The Cleveland of the Hamburg-American Packetfahrt-Actien-Gesellschaft (Hapag) was a passenger ship built by Blohm & Voss for the North Atlantic traffic . Chartered by an American tourism company, she was the first ship to make two cruises almost around the world. The Cleveland was at home in 1914 and had to be delivered in 1919.

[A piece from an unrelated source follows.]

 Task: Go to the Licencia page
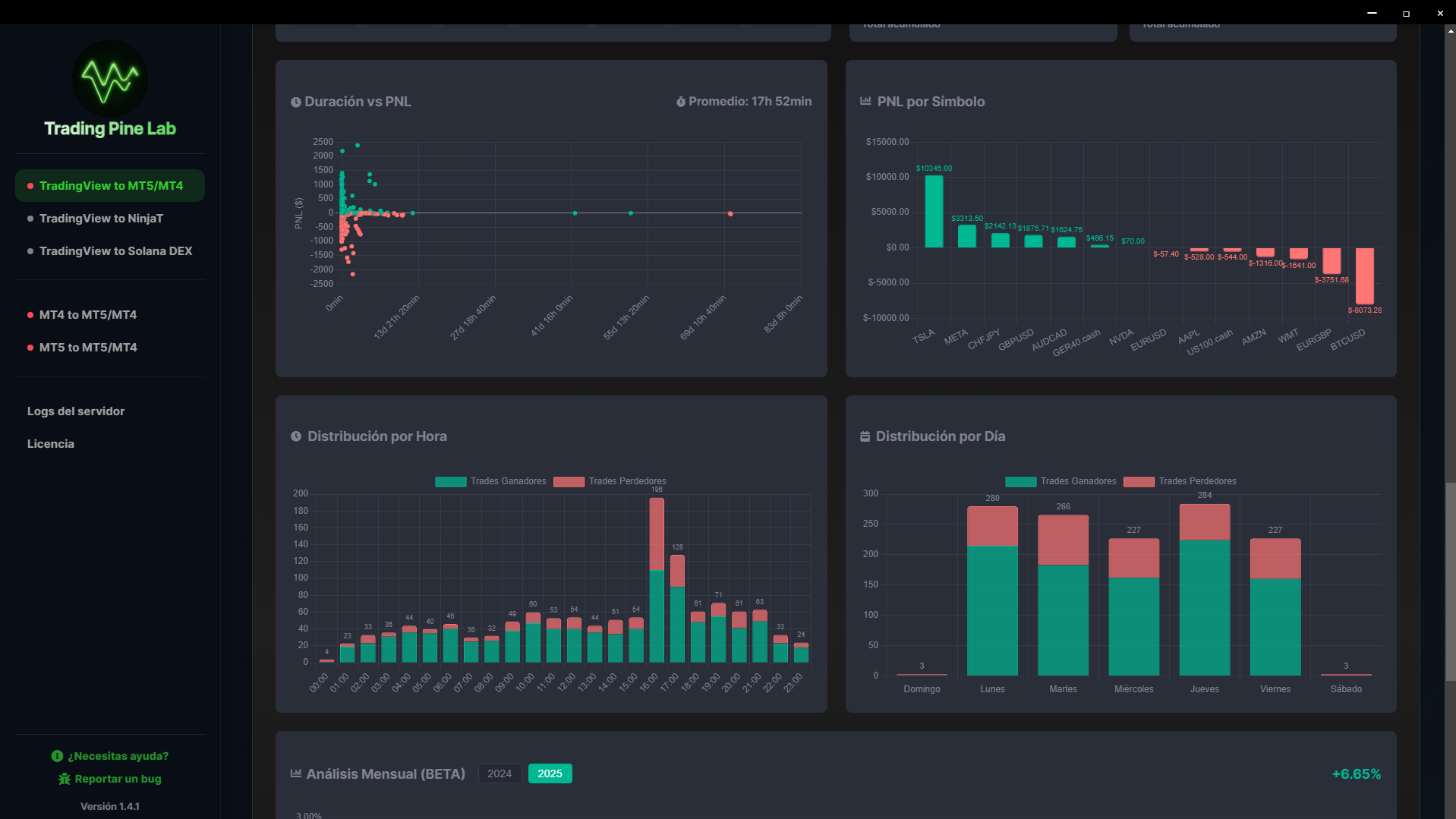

After the war, the ship was briefly in service as the USS Mobile (identification: ID-4030) as a troop transport , then as King Alexander in liner service. From 1923 it was used by an American line flying the Panamanian flag in a shared timetable with Hapag under its old name between Hamburg and New York. Hapag bought the ship back in July 1926 and used it on the North Atlantic until 1931 .

Building history

In 1908, Hapag awarded construction contracts for two twin screw steamers to the German shipyards Blohm & Voss in Hamburg and F. Schichau in Danzig . The more than 16,000 GRT two-chimney steamers should not only have about 500 passengers in the two usual classes but also up to 500 passengers in a III. Can accommodate cabin class and thus take account of the increasing prosperity of broader social groups who could afford more comfort for the crossing. In addition, these ships should also be able to transport over 1,800 travelers on the tween deck. The two steamers came into service in 1909 as Cleveland and Cincinnati .

In the service of Hapag

The Cleveland started as the first of the sister ships on March 27, 1909 on her maiden voyage from Hamburg to New York , where the steamer arrived on April 8. On the first voyages of the new ship, the second class was so popular that the third class cabins had to be converted for the next voyages.

The first world trips

The Cleveland was chartered in her first year of service by the American tourism company Frank C. Clark , which had taken up Hapag's plans for a world tour. With 618 passengers it left New York on October 15, 1909 and ran via Madeira through the Mediterranean to India and then via the Dutch East Indies to East Asia. A total of 21 ports (including Gibraltar , Naples , Port Said - with an excursion to Cairo -, Suez , Bombay  - with excursions into the interior of India - Colombo , Calcutta , Rangoon , Singapore , Batavia , Labuan , Manila , Hong Kong  - with an excursion to Canton  - , Nagasaki , Kobe , Yokohama ) were called on the voyage before the Cleveland reached the end of the voyage in San Francisco on January 31, 1910 via Honolulu . There the ship was partially released for inspection and 20,000 Americans are said to have visited their lounges in one day. On almost the same route, the Cleveland then started the return voyage in February, with calls to Great Britain and Ireland after the Mediterranean. For the guests, the cruise ended either in Genoa on May 13th or in Southampton on May 20th with the transition to a liner steamer to New York while the ship went to Hamburg to be overtaken.

The Colorado

On the world tour organized by Hapag from November 1911, the Cleveland collided with the cruiser Colorado lying at the pier on January 12, 1912 when she entered Honolulu . The cause was the sudden death of the harbor pilot Milton P. Sanders on the bridge of the Cleveland , which ran uncontrolled for a moment. The damage to the American cruiser was not very significant.

Another line service

The Cleveland was used in liner service between her cruises and the existing third class was widely accepted. On May 24, 1913, she ran for the last time from Hamburg via Southampton and Cherbourg to New York. On July 10, 1913, she was used for the first time on the line from Hamburg via Boulogne-sur-Mer and Southampton to Boston , on which her sister ship Cincinnati had been in service since May. For both ships this line became the main line of their operations in the regular service and the Cincinnati was in Boston at the outbreak of war while the Cleveland was in Hamburg. Their deployment on a five-month first real world tour through the Panama Canal was to begin on December 30, 1914.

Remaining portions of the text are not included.